Fig 3. RAC1 crossover hotspots in Col×Ler, Col×Wl and Col×Mh hybrids.

(A) Crossover frequency (cM/Mb) within the region of the RAC1 disease resistance gene measured using titration and sequencing of single crossover molecules from Col×Ler (0.074 cM), Col×Wl (0.074 cM) and Col×Mh (0.064 cM) pollen F₁ genomic DNA. Recombination is plotted against the panmolecules, which include all bases from both parental accessions. Gene TSS/TTS are indicated by vertical dotted lines and exons by horizontal black lines. The position of RAC1 TIR (green), NB-ARC (red) and LRR (blue) domain-encoding sequences are indicated by the colored horizontal lines. SNPs (red) and indels (black) are indicated by the ticks on the x-axis.
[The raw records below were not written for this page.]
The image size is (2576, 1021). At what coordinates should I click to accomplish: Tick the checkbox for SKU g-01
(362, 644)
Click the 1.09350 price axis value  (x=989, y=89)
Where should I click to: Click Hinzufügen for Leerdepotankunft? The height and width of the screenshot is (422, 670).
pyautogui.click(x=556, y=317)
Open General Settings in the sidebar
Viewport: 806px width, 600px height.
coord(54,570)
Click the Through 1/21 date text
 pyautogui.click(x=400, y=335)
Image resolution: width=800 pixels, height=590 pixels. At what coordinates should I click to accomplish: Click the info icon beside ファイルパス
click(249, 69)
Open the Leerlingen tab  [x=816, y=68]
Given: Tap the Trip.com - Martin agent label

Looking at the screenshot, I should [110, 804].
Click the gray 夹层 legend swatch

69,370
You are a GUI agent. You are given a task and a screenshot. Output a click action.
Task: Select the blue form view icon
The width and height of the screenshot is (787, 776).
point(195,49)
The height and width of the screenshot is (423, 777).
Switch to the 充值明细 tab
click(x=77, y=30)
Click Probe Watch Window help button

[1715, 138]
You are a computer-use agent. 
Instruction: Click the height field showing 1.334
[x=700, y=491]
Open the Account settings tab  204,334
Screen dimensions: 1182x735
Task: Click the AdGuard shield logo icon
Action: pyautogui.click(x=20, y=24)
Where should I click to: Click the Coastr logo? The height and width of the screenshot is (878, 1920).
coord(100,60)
The horizontal dotted line indicates the genome-average recombination rate from male Col×Ler crosses [74]. (B) Histograms for the RAC1 region showing library size normalized values for SPO11-1-oligonucleotides (blue), nucleosome occupancy (purple, MNase-seq), H3K4me3 (pink, ChIP-seq) and RNA-seq (red) [60,64,66]. The positions of RAC1 and GDSL (At1g31550) are indicated by grey shading.